Паша щелкнул каблуками, чего сам от себя никак не ждал, сел и принялся небольшими глотками интеллигентно пить кофе, глядя на Эльзе и улыбаясь.
Про интеллигентность я с его слов пишу, хотя Паша это мог, была у него какая-то сдержанность в движениях и в выражении чувств.
В глазах у старшего лейтенанта и автоматчиков появилась тоска. Когда они выходили, лица их были суровы и слепы.
Это все, что Паша рассказал нам о девушке Эльзе. Больше он не рассказал ничего. Но начал он пропадать.
Тут и случилась наша охота.
Мертвый Егор лежал, улыбался. Он был охотник, мечтал об охоте, и на охоте умер. Косуля даже не убежала. Она смотрела на нас с холма, наклонив голову. Видимо, до сих пор бог оберегал ее для каких-то своих интриг.

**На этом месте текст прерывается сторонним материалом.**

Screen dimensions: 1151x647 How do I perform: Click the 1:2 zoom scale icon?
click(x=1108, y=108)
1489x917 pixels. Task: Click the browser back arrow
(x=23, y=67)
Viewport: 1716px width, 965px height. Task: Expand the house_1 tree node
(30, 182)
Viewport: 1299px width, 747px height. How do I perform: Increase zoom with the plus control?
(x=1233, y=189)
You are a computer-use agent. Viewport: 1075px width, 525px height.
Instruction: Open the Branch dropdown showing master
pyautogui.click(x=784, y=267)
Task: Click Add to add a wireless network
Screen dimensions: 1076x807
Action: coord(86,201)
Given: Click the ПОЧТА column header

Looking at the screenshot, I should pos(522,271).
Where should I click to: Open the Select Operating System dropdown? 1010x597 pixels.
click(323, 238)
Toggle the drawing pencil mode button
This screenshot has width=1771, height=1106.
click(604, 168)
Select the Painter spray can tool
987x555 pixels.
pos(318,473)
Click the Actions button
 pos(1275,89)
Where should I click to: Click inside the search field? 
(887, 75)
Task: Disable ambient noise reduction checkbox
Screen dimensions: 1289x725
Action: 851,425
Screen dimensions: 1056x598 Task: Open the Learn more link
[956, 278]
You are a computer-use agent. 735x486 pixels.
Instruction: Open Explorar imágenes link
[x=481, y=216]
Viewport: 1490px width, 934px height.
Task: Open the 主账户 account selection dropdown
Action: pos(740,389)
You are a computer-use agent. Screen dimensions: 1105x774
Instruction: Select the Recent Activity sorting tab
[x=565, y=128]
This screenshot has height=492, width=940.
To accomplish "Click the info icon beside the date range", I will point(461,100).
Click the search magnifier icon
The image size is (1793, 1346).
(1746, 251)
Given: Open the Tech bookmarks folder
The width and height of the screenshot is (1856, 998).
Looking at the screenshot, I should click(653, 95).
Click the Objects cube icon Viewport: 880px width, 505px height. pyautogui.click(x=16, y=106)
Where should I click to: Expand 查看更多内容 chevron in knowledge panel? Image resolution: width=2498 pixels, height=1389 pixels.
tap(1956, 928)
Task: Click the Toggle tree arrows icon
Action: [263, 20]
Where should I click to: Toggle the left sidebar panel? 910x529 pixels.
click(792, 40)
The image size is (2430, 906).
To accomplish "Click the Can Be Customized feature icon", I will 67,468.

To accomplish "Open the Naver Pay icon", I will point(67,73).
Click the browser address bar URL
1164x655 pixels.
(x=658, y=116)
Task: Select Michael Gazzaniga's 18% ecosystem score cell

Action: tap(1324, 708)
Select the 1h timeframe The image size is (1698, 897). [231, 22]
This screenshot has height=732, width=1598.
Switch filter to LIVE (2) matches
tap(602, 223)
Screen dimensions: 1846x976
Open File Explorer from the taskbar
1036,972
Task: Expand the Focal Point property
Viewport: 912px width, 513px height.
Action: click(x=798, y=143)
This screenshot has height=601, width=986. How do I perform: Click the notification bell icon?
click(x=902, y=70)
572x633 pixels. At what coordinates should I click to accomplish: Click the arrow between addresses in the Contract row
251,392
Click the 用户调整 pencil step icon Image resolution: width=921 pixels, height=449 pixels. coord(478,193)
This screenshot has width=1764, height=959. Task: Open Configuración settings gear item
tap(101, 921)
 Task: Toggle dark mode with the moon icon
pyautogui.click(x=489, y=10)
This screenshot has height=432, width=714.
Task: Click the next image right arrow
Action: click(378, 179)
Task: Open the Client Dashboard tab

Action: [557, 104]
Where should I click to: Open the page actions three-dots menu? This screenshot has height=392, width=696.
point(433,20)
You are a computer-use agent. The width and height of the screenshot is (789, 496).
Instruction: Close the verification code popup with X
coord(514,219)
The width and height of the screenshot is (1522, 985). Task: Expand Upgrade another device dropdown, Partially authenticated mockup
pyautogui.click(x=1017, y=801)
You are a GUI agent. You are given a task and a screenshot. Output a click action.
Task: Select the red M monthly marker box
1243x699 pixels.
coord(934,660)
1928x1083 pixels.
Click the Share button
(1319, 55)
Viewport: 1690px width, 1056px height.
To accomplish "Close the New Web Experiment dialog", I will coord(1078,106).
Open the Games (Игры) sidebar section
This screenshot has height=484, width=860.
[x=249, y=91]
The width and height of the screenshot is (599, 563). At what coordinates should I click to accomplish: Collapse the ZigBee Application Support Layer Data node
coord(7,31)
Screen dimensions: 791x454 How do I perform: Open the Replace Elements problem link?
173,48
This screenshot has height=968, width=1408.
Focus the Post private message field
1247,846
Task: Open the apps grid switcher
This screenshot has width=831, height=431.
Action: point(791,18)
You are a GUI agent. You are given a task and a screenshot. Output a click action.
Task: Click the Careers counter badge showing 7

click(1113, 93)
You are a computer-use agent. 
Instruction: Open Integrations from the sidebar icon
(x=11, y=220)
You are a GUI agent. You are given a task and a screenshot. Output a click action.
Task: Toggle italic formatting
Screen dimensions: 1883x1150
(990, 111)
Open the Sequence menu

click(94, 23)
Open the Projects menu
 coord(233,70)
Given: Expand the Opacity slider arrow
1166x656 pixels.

И мы не знали, что наше положение было усугублено тем, что буквально за день до злополучной охоты Паша подал командиру роты рапорт: «Прошу полагать меня женатым…» Формулировку ему, матерясь и размахивая кулаками, подсказал старшина Зотов.
Когда Паша умер, мы с Писателем Пе уже больше месяца числились в музвзводе. Писатель Пе бухал на барабане, я пумкал на теноре — «эс-та-та… эс-та-та… па-па…»
После тихих похорон Егора нам совсем тоскливо стало в разведроте. Демобилизовались старики, пришла молодежь, которая, как мундирчик, надела на себя славу нашего подразделения и чувствовала себя в нем ловко, как в своем. Нам, увы, этот мундирчик жал.
И вот лежим мы с Писателем Пе на стадионе. Где военные остановились, там сразу: стадион, сортир и кухня. Мимо нас идет какой-то бледный, высокий незнакомый старшина.
— Это капельмейстер. Врубайся, — прошептал мне Писатель Пе и громко так: — Не знаю, не знаю. Симфонизм тебе не горох. Тебе бы только пальцы. Ты не прав. Я виртуозности не отрицаю, но тема и звучание должны развиваться вширь.